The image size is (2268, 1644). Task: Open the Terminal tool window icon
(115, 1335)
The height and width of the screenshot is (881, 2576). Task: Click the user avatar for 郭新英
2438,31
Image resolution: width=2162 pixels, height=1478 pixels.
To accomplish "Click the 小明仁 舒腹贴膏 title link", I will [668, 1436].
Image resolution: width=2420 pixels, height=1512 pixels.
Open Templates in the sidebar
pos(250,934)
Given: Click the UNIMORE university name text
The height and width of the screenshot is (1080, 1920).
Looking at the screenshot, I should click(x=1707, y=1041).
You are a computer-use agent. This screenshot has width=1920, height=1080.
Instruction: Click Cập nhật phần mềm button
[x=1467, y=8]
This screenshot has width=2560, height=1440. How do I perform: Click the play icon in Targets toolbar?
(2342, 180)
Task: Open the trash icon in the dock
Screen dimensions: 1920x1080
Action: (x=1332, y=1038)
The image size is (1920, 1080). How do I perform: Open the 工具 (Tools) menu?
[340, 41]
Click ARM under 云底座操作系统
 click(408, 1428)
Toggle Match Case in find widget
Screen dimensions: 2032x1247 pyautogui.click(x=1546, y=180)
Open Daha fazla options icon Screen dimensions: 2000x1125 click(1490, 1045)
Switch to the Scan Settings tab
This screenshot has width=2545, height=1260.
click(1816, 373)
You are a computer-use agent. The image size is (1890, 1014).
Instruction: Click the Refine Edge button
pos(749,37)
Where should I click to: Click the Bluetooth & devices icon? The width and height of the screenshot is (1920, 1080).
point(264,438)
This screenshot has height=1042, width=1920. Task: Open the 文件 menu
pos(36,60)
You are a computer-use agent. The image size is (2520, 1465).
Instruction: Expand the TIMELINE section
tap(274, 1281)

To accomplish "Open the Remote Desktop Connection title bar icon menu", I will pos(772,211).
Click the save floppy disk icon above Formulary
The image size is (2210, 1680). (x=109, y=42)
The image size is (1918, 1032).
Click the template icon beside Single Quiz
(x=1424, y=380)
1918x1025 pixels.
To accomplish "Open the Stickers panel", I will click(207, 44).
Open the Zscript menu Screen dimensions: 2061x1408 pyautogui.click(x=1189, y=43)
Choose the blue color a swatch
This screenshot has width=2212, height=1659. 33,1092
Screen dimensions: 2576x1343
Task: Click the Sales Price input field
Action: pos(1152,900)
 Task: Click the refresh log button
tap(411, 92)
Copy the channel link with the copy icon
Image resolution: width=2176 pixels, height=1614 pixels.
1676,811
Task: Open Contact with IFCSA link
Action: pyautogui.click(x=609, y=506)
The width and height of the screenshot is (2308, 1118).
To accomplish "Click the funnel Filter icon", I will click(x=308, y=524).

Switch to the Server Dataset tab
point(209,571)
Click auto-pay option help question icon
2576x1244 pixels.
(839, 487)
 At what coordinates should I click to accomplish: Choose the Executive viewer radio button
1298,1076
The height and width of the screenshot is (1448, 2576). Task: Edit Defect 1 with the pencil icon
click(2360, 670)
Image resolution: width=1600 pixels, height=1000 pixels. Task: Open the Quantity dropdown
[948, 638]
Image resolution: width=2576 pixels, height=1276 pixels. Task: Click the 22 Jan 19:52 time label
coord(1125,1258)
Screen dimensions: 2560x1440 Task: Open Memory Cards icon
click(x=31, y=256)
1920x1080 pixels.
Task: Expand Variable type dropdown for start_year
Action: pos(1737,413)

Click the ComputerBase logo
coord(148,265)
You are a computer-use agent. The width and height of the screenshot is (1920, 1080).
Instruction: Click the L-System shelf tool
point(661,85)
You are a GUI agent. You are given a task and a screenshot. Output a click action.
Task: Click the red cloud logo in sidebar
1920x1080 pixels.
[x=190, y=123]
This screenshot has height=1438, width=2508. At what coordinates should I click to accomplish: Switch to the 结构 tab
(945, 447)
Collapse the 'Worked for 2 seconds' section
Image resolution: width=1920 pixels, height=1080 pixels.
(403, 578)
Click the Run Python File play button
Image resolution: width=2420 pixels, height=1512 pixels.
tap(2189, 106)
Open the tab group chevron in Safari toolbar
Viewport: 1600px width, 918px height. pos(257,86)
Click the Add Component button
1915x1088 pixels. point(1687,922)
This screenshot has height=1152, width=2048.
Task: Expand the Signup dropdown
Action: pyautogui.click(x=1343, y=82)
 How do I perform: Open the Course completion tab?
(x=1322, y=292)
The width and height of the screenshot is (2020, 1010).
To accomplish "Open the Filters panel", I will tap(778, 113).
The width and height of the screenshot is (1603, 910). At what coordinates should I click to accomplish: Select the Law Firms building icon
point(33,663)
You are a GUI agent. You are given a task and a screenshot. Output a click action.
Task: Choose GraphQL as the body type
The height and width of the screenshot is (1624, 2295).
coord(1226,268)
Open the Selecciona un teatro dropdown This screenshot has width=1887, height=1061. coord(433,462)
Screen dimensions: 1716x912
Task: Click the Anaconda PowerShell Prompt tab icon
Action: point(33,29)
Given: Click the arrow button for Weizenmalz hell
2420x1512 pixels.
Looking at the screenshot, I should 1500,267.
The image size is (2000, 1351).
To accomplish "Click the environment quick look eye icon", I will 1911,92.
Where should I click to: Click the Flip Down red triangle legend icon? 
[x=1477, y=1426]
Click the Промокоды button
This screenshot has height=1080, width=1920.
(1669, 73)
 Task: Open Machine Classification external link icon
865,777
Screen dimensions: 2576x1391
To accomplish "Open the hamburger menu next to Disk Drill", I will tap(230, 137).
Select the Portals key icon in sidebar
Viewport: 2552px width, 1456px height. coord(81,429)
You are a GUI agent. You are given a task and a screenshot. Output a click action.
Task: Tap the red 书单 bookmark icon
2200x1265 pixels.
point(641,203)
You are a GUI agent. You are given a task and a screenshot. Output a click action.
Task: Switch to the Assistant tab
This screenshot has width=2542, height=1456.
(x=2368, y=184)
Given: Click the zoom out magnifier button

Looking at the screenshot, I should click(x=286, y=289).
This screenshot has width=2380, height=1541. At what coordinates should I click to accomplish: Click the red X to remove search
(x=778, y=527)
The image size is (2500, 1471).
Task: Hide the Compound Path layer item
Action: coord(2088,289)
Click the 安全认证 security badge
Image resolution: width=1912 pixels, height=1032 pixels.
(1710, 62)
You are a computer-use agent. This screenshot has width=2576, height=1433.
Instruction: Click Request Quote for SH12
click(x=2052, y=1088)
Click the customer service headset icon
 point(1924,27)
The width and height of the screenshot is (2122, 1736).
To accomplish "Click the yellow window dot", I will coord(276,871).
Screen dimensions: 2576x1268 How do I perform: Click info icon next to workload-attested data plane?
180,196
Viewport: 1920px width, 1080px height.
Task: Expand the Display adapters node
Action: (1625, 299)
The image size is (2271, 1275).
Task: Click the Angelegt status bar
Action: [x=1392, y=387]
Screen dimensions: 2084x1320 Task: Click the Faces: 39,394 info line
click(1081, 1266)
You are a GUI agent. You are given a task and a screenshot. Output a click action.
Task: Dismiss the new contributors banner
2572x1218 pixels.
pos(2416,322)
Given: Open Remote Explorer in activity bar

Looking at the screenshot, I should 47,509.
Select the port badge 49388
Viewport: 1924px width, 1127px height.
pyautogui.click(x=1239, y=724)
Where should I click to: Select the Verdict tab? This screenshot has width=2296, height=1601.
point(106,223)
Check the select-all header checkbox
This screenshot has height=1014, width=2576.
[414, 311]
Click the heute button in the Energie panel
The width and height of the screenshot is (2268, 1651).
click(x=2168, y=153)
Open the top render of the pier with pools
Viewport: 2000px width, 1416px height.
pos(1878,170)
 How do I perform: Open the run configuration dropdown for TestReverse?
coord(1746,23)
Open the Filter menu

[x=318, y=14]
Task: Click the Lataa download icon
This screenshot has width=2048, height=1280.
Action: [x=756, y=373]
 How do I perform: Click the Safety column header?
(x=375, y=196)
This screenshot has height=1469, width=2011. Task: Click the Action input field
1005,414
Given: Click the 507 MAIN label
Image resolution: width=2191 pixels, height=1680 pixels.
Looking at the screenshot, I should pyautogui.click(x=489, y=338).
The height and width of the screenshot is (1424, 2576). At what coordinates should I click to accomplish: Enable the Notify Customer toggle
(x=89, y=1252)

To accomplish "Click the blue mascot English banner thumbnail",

TASK TO CARRY OUT:
Using the entries above, extract exactly the span from the line with "This screenshot has width=2545, height=1260." to the line with "1918x1025 pixels.", both lines included; leave out everything else.

TASK ANSWER:
This screenshot has width=2545, height=1260.
click(1816, 373)
You are a computer-use agent. The image size is (1890, 1014).
Instruction: Click the Refine Edge button
pos(749,37)
Where should I click to: Click the Bluetooth & devices icon? The width and height of the screenshot is (1920, 1080).
point(264,438)
This screenshot has height=1042, width=1920. Task: Open the 文件 menu
pos(36,60)
You are a computer-use agent. The image size is (2520, 1465).
Instruction: Expand the TIMELINE section
tap(274, 1281)

To accomplish "Open the Remote Desktop Connection title bar icon menu", I will pos(772,211).
Click the save floppy disk icon above Formulary
The image size is (2210, 1680). (x=109, y=42)
The image size is (1918, 1032).
Click the template icon beside Single Quiz
(x=1424, y=380)
1918x1025 pixels.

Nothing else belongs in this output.